EXERCISE DESCRIPTION: Leaving out every picture, transcribe the lines from the line that contains "The width and" to the end of the entries below, both ends included.

[Recorded data]
═══

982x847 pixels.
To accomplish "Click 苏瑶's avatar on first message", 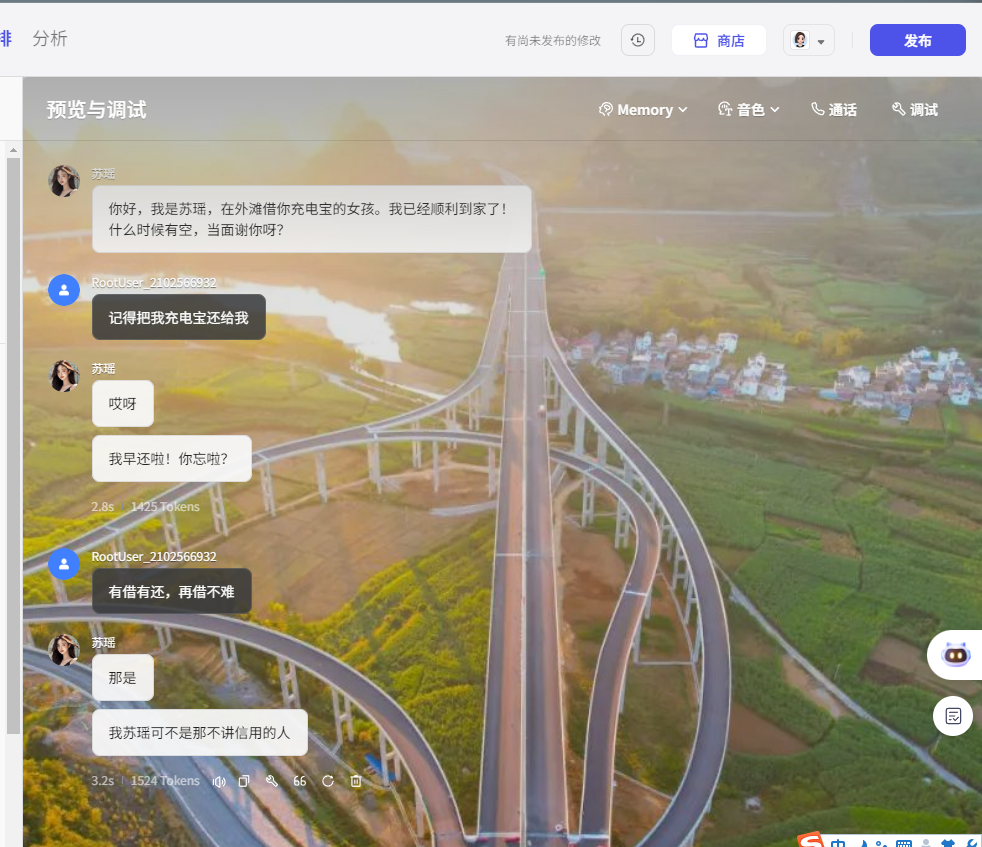I will [64, 181].
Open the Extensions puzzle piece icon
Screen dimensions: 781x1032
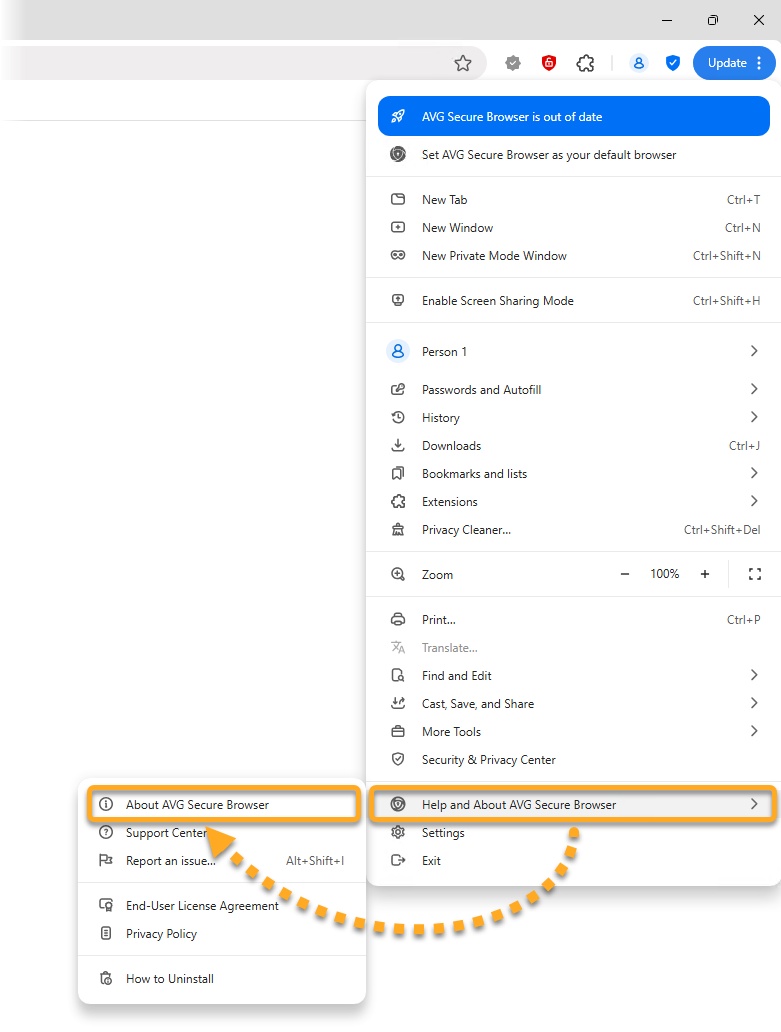(586, 63)
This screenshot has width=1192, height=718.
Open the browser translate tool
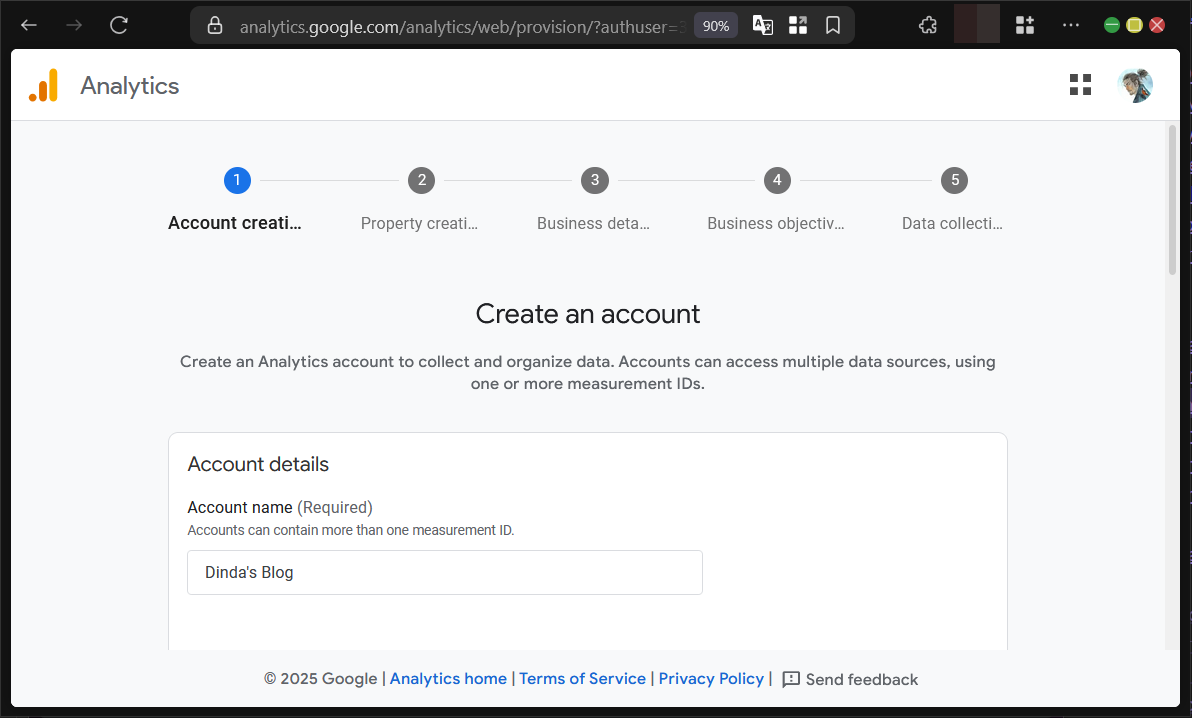click(x=762, y=25)
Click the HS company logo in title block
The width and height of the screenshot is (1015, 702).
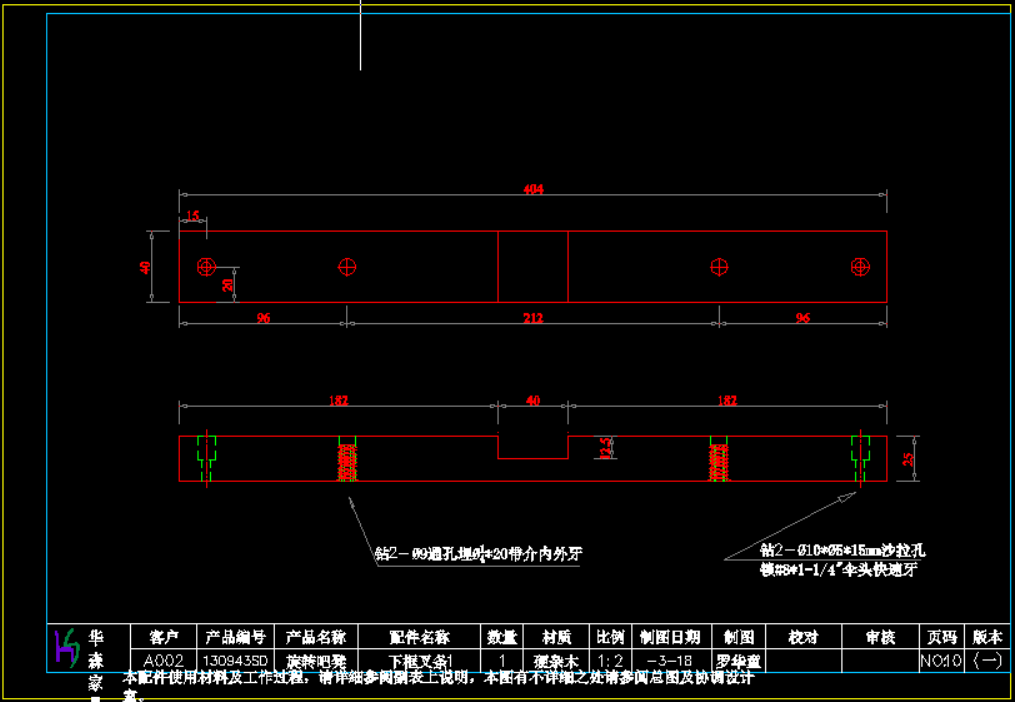(66, 649)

═══

RESPONSE AREA:
The width and height of the screenshot is (1015, 702).
(66, 649)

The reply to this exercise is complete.